| Task brief |
Each line below needs to be printed again exactly.

Items from a dataset:
####
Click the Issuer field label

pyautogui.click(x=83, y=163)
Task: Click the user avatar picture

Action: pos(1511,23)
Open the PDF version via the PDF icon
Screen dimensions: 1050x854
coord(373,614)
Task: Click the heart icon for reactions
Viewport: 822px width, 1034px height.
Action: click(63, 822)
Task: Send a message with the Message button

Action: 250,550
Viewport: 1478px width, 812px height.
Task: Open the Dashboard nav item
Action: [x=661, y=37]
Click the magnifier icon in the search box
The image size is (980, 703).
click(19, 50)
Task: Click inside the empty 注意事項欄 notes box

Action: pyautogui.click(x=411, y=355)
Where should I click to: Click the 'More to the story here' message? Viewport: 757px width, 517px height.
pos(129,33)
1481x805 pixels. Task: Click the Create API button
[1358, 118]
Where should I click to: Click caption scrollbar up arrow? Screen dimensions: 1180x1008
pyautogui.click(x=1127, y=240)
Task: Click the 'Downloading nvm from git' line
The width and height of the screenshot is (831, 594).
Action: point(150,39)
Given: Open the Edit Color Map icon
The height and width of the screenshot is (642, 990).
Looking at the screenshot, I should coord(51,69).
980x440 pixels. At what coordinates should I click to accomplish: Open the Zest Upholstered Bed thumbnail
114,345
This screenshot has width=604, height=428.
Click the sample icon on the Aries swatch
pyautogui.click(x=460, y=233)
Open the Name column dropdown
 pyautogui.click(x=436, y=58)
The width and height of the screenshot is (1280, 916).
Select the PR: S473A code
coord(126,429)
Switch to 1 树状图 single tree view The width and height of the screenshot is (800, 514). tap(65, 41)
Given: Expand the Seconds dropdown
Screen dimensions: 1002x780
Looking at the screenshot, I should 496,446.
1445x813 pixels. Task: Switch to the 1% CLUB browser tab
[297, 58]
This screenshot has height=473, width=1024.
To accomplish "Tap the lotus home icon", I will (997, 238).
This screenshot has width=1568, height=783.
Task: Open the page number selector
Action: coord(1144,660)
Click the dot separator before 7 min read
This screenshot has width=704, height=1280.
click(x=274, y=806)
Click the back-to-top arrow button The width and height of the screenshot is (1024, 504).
####
| Answer space |
Click the Issuer field label

pyautogui.click(x=83, y=163)
Task: Click the user avatar picture

Action: pos(1511,23)
Open the PDF version via the PDF icon
Screen dimensions: 1050x854
coord(373,614)
Task: Click the heart icon for reactions
Viewport: 822px width, 1034px height.
Action: click(63, 822)
Task: Send a message with the Message button

Action: 250,550
Viewport: 1478px width, 812px height.
Task: Open the Dashboard nav item
Action: [x=661, y=37]
Click the magnifier icon in the search box
The image size is (980, 703).
click(19, 50)
Task: Click inside the empty 注意事項欄 notes box

Action: pyautogui.click(x=411, y=355)
Where should I click to: Click the 'More to the story here' message? Viewport: 757px width, 517px height.
pos(129,33)
1481x805 pixels. Task: Click the Create API button
[1358, 118]
Where should I click to: Click caption scrollbar up arrow? Screen dimensions: 1180x1008
pyautogui.click(x=1127, y=240)
Task: Click the 'Downloading nvm from git' line
The width and height of the screenshot is (831, 594).
Action: point(150,39)
Given: Open the Edit Color Map icon
The height and width of the screenshot is (642, 990).
Looking at the screenshot, I should coord(51,69).
980x440 pixels. At what coordinates should I click to accomplish: Open the Zest Upholstered Bed thumbnail
114,345
This screenshot has width=604, height=428.
Click the sample icon on the Aries swatch
pyautogui.click(x=460, y=233)
Open the Name column dropdown
 pyautogui.click(x=436, y=58)
The width and height of the screenshot is (1280, 916).
Select the PR: S473A code
coord(126,429)
Switch to 1 树状图 single tree view The width and height of the screenshot is (800, 514). tap(65, 41)
Given: Expand the Seconds dropdown
Screen dimensions: 1002x780
Looking at the screenshot, I should 496,446.
1445x813 pixels. Task: Switch to the 1% CLUB browser tab
[297, 58]
This screenshot has height=473, width=1024.
To accomplish "Tap the lotus home icon", I will (997, 238).
This screenshot has width=1568, height=783.
Task: Open the page number selector
Action: coord(1144,660)
Click the dot separator before 7 min read
This screenshot has width=704, height=1280.
click(x=274, y=806)
Click the back-to-top arrow button The width and height of the screenshot is (1024, 504).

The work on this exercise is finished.